OBJETIVO: Según el fragmento, ¿adónde había que llevar una manifestación en los primeros años de la Transición para que tuviera repercusión?

Si un domingo no te dabas una vuelta por el Paseo no llegabas a percibir esa sensación de día festivo que sentíamos los almerienses cuando puestos de limpio recorríamos nuestra avenida principal. El Paseo era el gran escenario público, la tarima donde sucedían las cosas importantes. Si un desfile no atravesaba el Paseo era como si no hubiera habido desfile; las procesiones se inflamaban de una espiritualidad festiva cuando recorrían el Paseo y se evaporaban por arte de magia cuando salían de él.
En los primeros años de la Transición cuando llegaron las primeras protestas sociales, a nadie se le ocurría programar una manifestación en el Parque, en una plaza del centro o delante de la Plaza de Toros. Para que tuviera repercusión había que llevársela al Paseo, porque era el escenario donde cualquier detalle se convertía en un acontecimiento colectivo. Si ocurría en el Paseo la sentías como si los manifestantes hubieran tomado el comedor de tu casa.

DATOS PROPORCIONADOS:
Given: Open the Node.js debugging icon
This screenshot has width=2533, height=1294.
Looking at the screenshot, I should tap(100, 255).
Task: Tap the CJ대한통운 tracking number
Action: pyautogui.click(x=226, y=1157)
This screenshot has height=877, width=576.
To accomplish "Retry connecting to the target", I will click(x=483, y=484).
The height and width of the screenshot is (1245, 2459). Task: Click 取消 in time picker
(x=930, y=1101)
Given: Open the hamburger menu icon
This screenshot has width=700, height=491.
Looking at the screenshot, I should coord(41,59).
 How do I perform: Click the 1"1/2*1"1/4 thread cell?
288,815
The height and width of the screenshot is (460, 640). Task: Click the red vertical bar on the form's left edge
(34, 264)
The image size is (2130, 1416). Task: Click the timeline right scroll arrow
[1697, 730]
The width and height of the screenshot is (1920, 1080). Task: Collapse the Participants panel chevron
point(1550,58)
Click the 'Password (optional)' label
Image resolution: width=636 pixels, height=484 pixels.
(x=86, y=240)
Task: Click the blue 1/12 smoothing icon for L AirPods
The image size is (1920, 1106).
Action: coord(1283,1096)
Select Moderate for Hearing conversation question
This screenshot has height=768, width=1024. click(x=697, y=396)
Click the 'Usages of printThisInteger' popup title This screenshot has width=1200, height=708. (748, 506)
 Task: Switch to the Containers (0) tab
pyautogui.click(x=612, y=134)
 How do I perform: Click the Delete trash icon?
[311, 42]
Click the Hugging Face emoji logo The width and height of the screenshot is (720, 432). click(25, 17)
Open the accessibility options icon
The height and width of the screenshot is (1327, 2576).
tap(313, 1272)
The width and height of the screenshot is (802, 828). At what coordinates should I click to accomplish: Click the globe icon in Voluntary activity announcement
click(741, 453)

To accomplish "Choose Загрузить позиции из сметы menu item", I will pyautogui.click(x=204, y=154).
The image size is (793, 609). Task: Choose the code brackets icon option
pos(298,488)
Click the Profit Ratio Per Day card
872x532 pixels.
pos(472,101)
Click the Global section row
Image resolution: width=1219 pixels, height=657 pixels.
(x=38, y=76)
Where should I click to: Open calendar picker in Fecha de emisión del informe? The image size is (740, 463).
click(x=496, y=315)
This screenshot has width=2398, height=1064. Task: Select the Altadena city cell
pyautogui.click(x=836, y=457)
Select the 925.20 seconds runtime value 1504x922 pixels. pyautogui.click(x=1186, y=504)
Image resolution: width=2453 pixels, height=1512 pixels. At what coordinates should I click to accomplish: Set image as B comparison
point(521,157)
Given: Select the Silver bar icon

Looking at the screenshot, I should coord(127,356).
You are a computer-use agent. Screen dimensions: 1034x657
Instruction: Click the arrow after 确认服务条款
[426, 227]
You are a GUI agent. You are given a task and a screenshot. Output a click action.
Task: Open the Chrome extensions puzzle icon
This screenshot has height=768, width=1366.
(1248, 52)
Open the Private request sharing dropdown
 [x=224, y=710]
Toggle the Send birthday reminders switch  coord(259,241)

RESULTADO ESPERADO: Al Paseo.